Now that the dates for the Apple Worldwide Developer Conference have been announced
, the countdown for the new iPhone will probably begin in earnest, barring any unexpected acceleration in the release schedule
due to the Gizmodogate drama. The advance information for the yearly event is all heavily iPhone based, promting one observer to assert that we won't see an update to Snow Leopard this year.
Apple announced that the theme for this year's WWDC, which will be held at San Francisco's Moscone Center from June 7th through the 11th, is "The Center of the App Universe," indicating a focus on the iPhone OS. Given that the keynote speech on opening day has historically featured an announcement of a next-generation iPhone, and that the updated iPhone OS is expected "sometime this summer," it's unsurprising that Apple is choosing to emphasize its mobile ecosystem, which now consists of the iPod touch, the iPhone and the iPad.
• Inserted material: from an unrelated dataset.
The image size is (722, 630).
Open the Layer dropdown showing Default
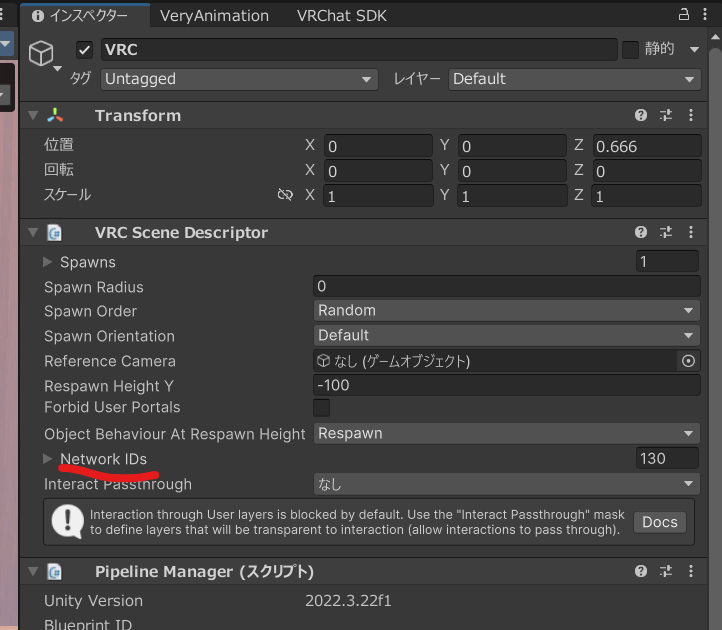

As the number of iPhone OS devices nears 100 million
, Apple is clearly putting the platform at the center of its future plans and encouraging developers to jump in to iPhone OS 4. “This year’s WWDC offers developers in-depth sessions and hands-on working labs to learn more about iPhone OS 4, the world’s most advanced mobile operating system,” Apple’s senior vice president of iPhone Software, Scott Forstall, wrote in the Apple press release announcing the conference
. “WWDC provides a unique opportunity for developers to work side-by-side with Apple engineers and interface designers to make their iPhone and iPad apps even better.”
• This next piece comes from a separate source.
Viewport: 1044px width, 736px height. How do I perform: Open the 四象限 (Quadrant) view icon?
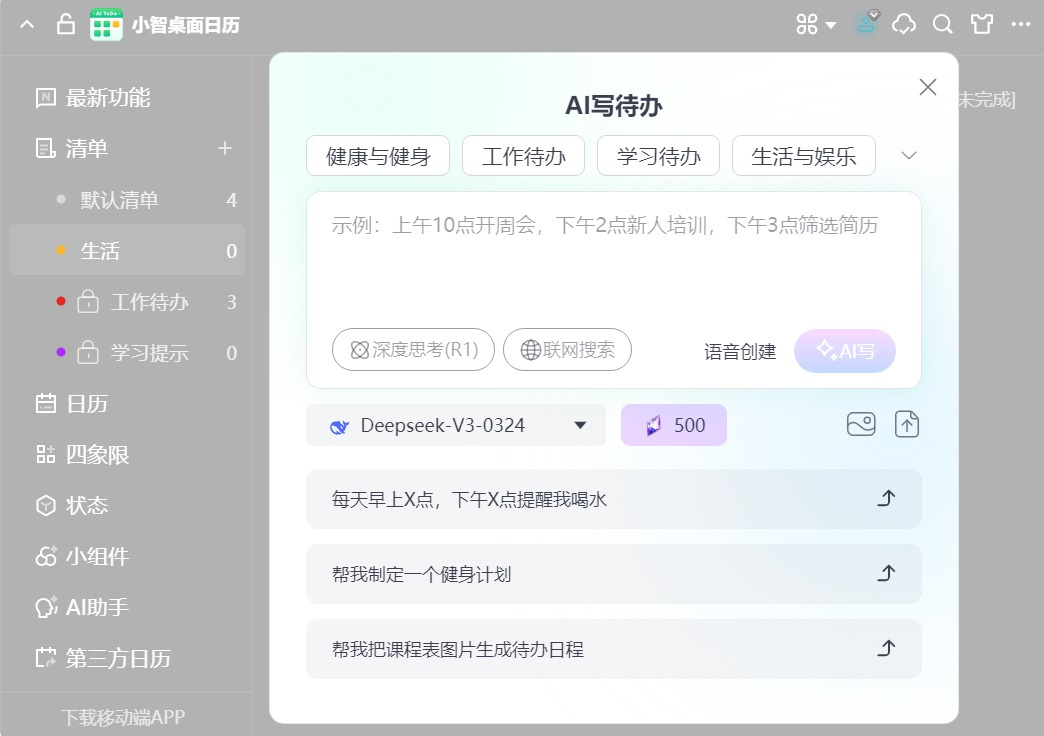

Conspicuous by its absence, though, is any mention of an update to Mac OS X. John Gruber, who had heard from his numerous Apple contacts back in January
that Apple was pushing to get Mac OS X 10.7 ready for the WWDC, revised his estimate
at the time of the iPhone OS 4 announcement, and now looks at the few OS X related sessions and concludes that we won't see an update
this year. Gruber says Apple is focused intensely on beating Android, writing that his souces have told him that "[a]nything that is not directly competitive with Android is on the back burner."